Black-box attack against handwritten signature verification with region-restricted adversarial perturbations

Abstract

Handwritten signature verification is used to verify the identity of individuals through recognizing their signatures. Adversarial examples can induce misclassification, hence posing a severe threat to signature verification. At present, a variety of adversarial example attacks have been developed for image classification, but they are not that useful for attacking signature verification due to two main reasons. First, adversarial perturbations are likely to be imposed on the background of signature images, making them perceptible to human eyes. Second, perfect knowledge about signature verification systems is actually unavailable to attackers. Therefore, how to generate effective and stealthy signature adversarial examples is still an open issue. To shed insights on this challenging problem, we propose the first black-box adversarial example attack against handwritten signature verification in this paper. Our method has two key designs. First, its perturbations are intentionally restricted to the foreground (i.e., strokes) of signature images, which reduces the risk of being recognized by humans. Second, a gradient-free method is developed to achieve the desired perturbations through iteratively updating their positions and optimizing their intensity.

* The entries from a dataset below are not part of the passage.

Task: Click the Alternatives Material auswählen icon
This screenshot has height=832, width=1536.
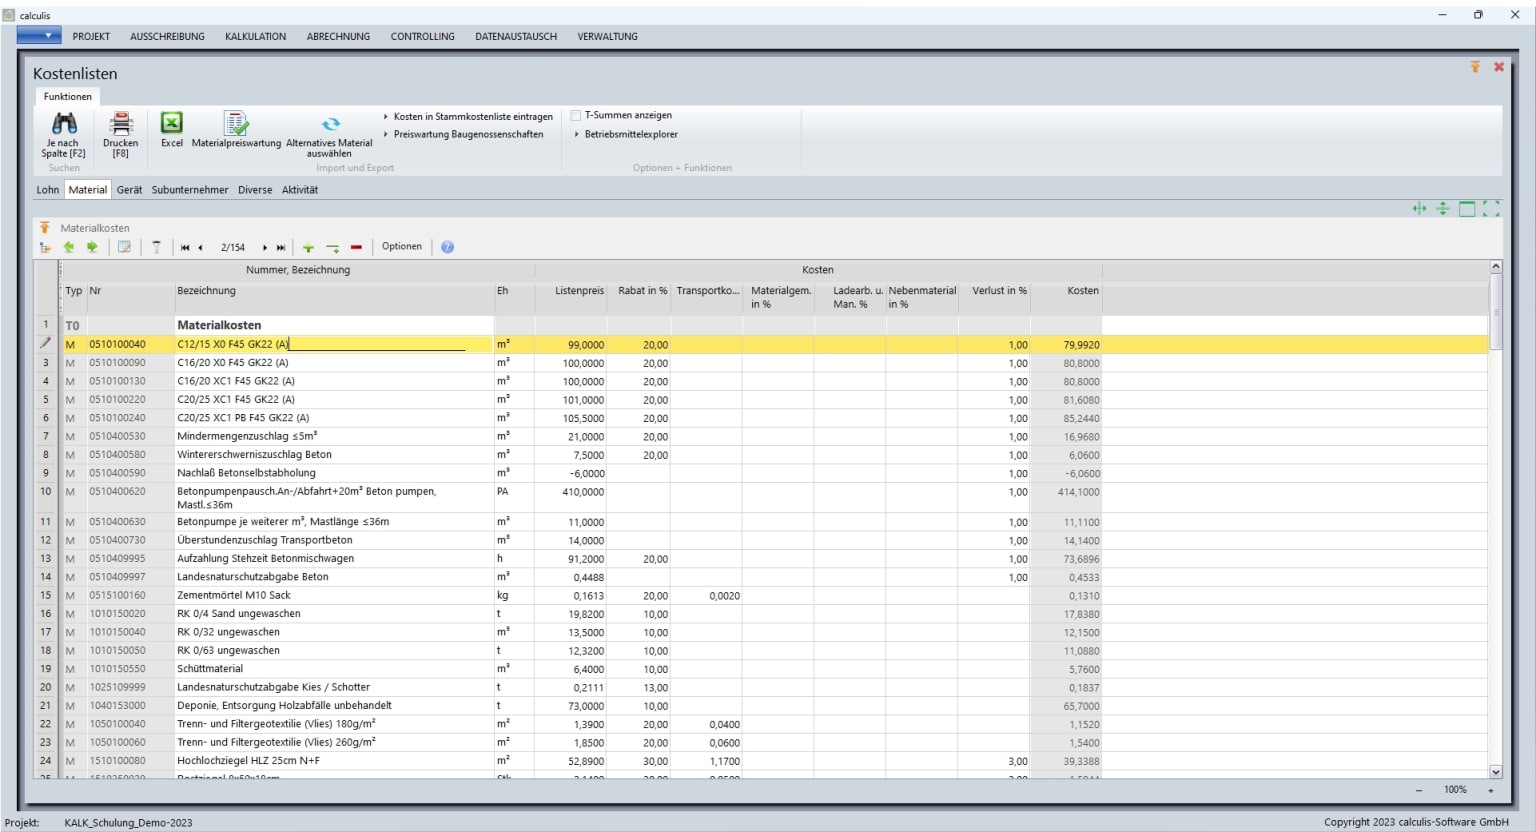Action: tap(330, 124)
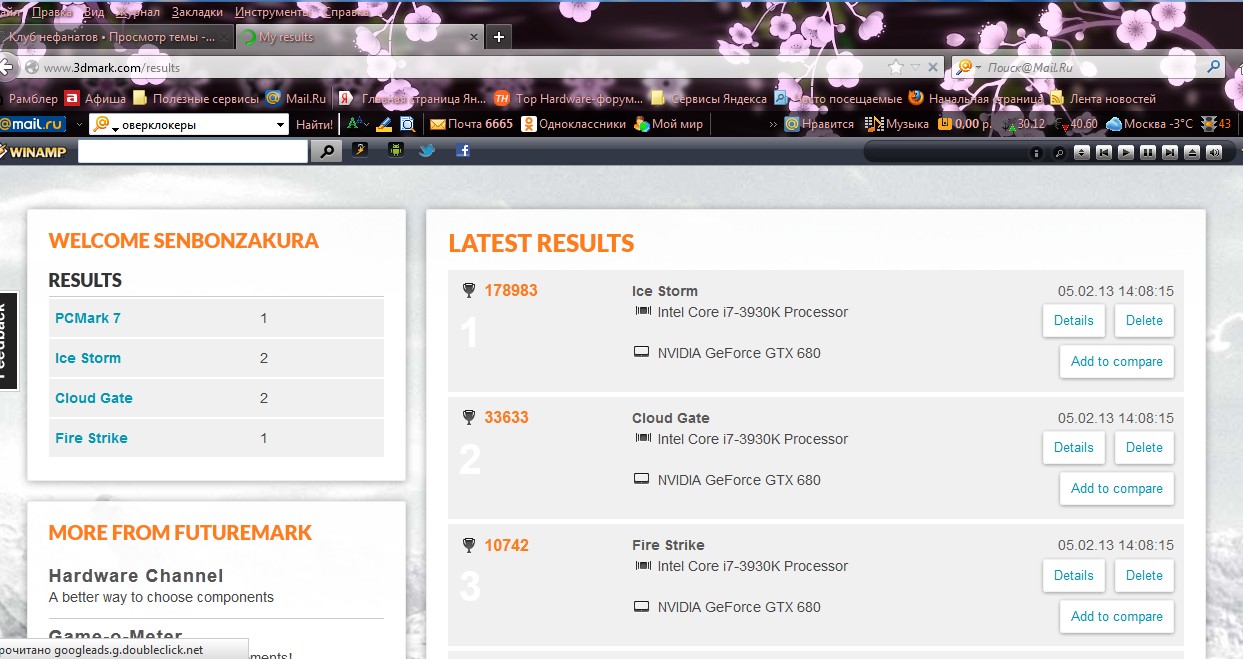Add Cloud Gate result to compare
1243x659 pixels.
(x=1116, y=489)
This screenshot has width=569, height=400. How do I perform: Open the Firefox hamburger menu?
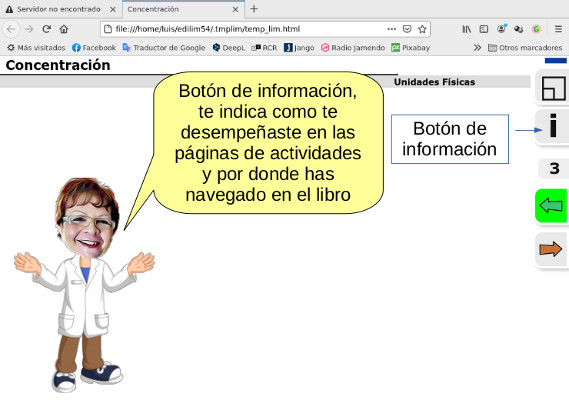pyautogui.click(x=558, y=29)
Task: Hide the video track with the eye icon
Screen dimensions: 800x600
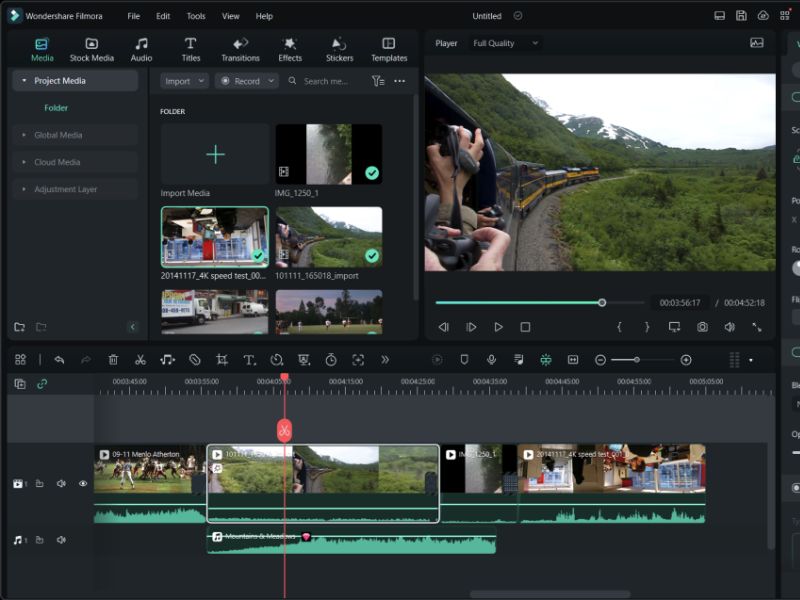Action: coord(83,484)
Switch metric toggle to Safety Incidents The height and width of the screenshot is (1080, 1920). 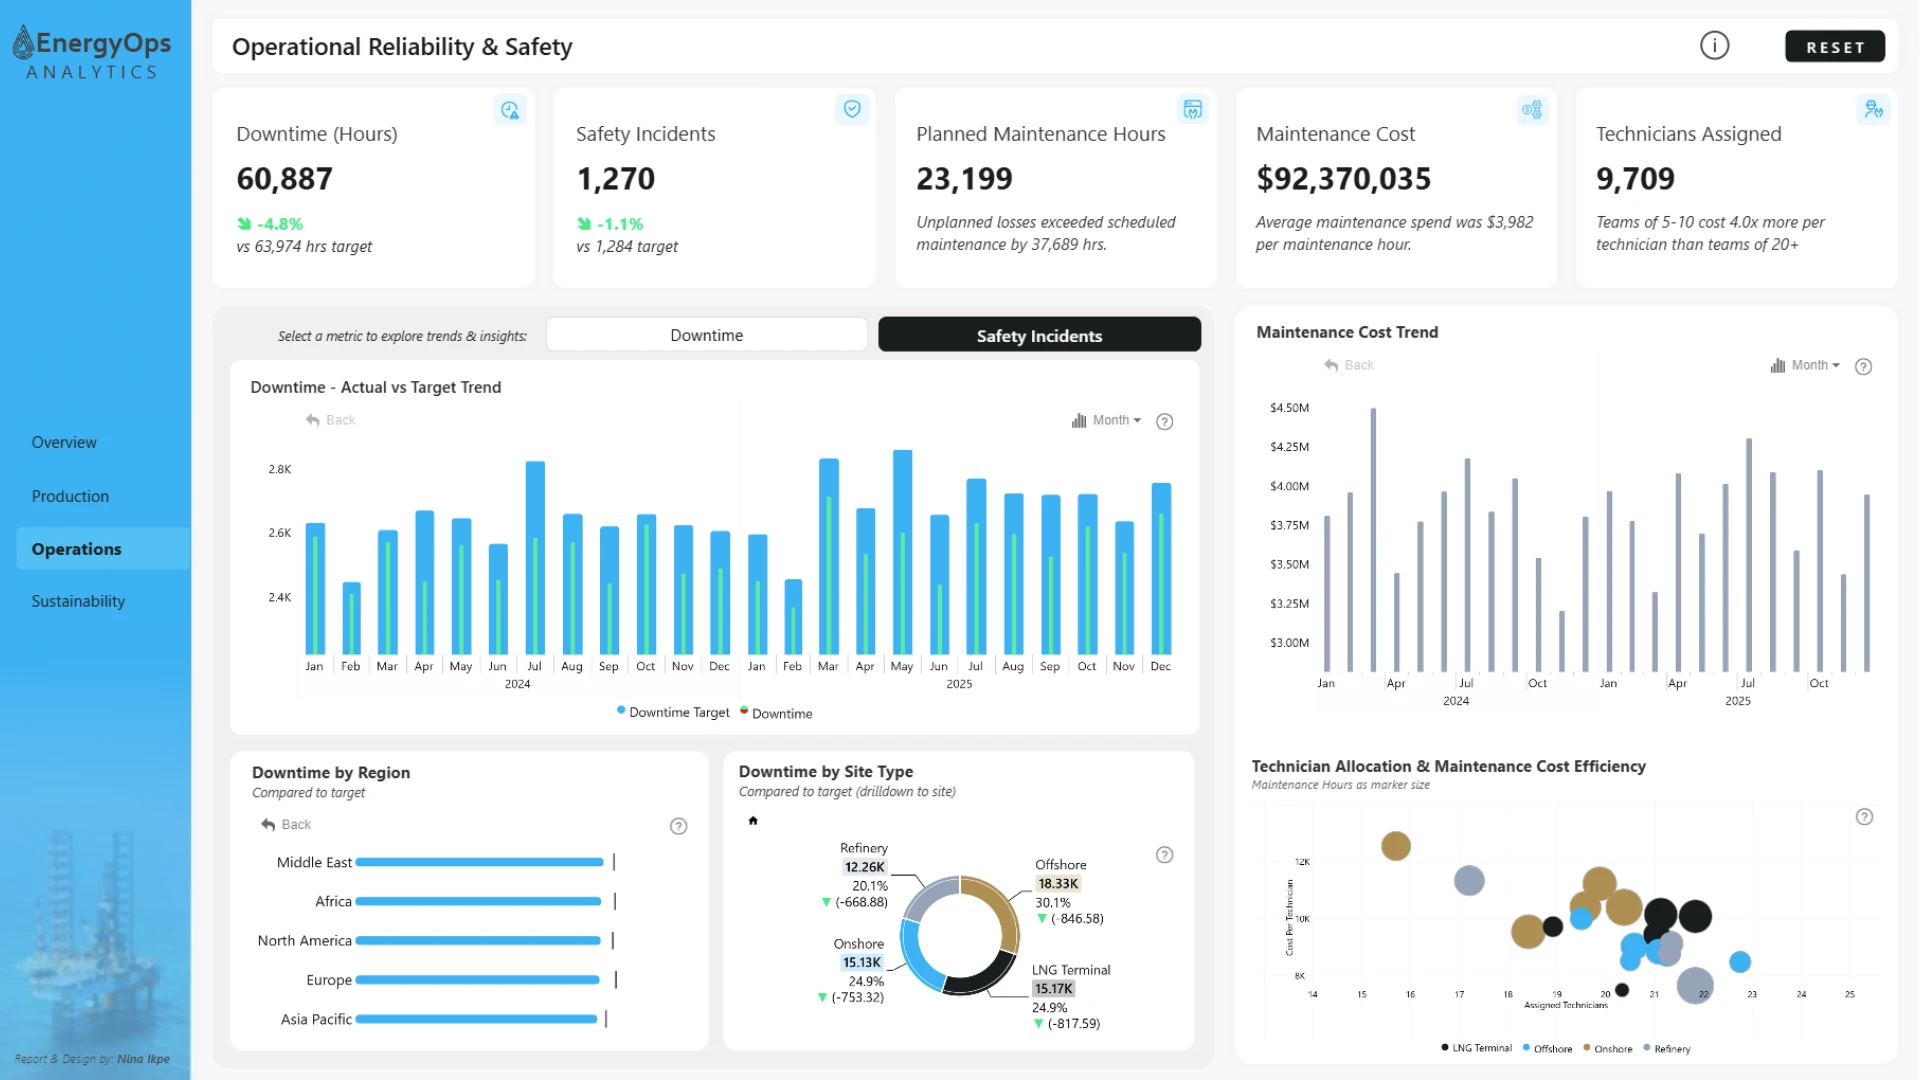[x=1039, y=335]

Extensive experiments confirm the three advantages of our method. First, the adversarial perturbations generated by our method are almost invisible, while those generated by existing methods are more well-marked. Second, our method defeats the state-of-the-art signature verification method with a surprisingly high success rate of 92.1%. Last, our method breaks through the defense of background cleaning, although this defense can deactivate almost all the existing adversarial example attacks towards signature verification.